— Input data —

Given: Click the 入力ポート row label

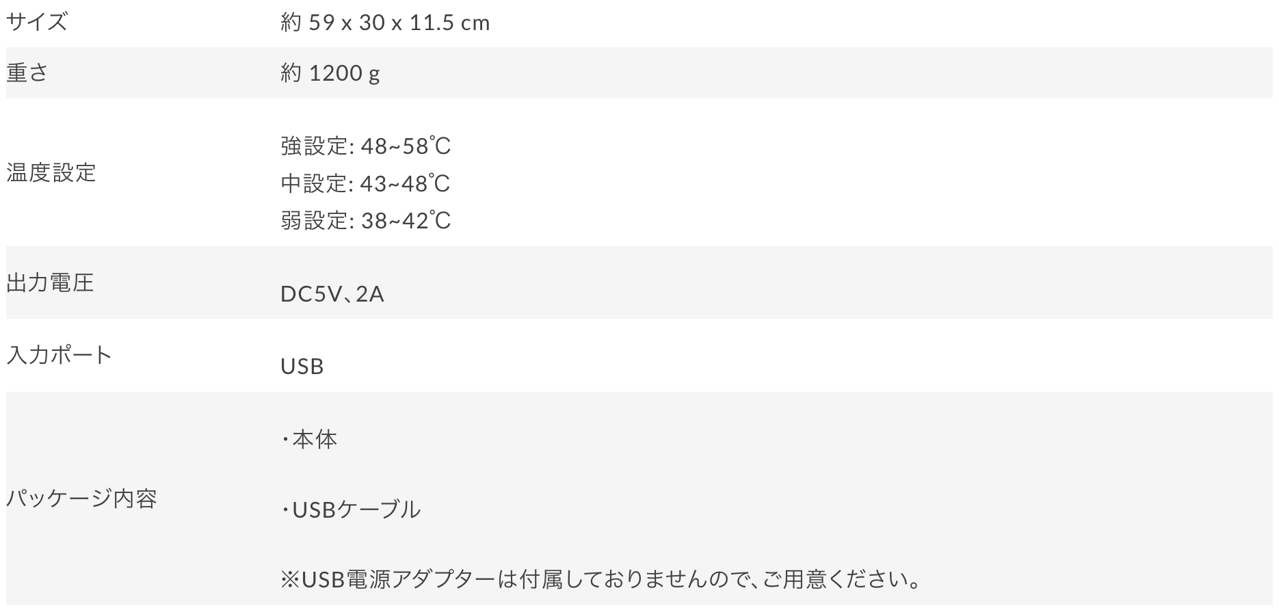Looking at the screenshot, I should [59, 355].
---
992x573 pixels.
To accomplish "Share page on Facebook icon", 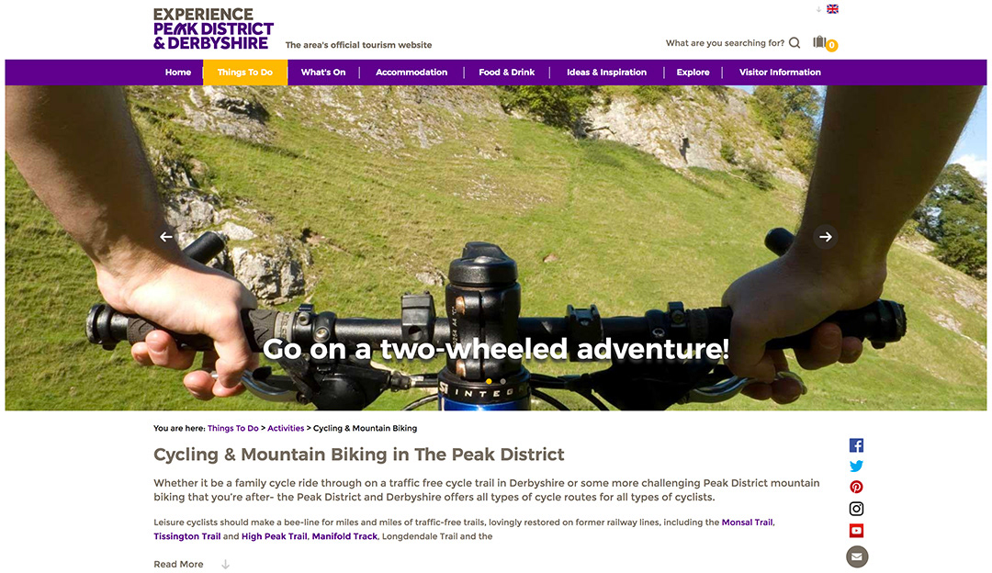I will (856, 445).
---
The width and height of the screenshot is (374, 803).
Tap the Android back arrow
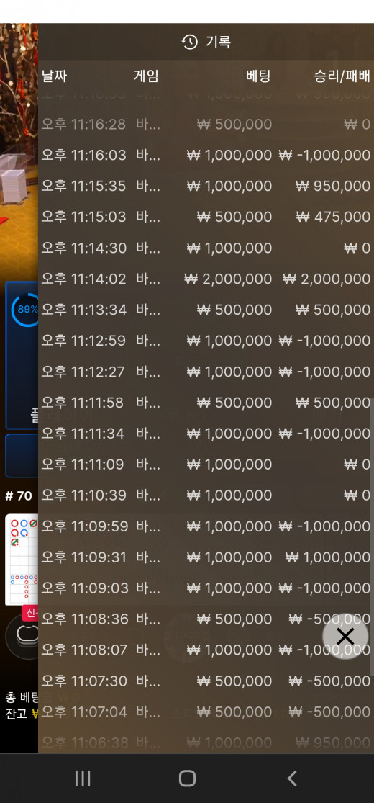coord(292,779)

— Exercise task —
Reproduce word for word the lines of the records from the line containing "The width and" through the line containing "coord(292,779)", both included. Leave the pictures out.

— Worked solution —
The width and height of the screenshot is (374, 803).
Tap the Android back arrow
coord(292,779)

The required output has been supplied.